IMO, the only way to solve this is to damp the zone before the heat gain occurs. This is way beyond what commercial controllers can do, both because of complexity, stability and lack of necessary information.

Once you're in catch up mode, the next best thing is to circulate the air to other rooms. This has limited effect, as the MRT is still high, but both the air motion and the lower air temp do help the comfort. This assumes you have some form of central air system and dampers/actuators that can be operated by the control system.

Finally, you can reduce the heat coming in. That kind of defeats the purpose of having the windows in the first place. But it beats cooking.

There are a couple things you can do if the system is in design. One is to use as low a radiant mass as possible, like hot rod mentioned. Another is to only provide part of the heat with radiant, and use panel rads with TRVs to cover the rest.

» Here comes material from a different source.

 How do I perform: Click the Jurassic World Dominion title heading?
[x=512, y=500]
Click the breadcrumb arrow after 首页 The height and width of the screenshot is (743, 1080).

It won't have the negative temperature bias, but it would probably make the most comfortable system available for a sun room.

jerry

Comments

  • Ken_25
    Ken_25 Member Posts: 14
    Solar gain with heated floors

    When building a house with southern exposed windows, which will allow much winter sunshine; how do you best set up your radiant floor or controls to reduce overheating?

    I understand how more pipe in the floor keeps your water temperatures lower, but you are still putting out as many BTUs overall. How does lower water temperature benefit the overshooting caused by the solar gain?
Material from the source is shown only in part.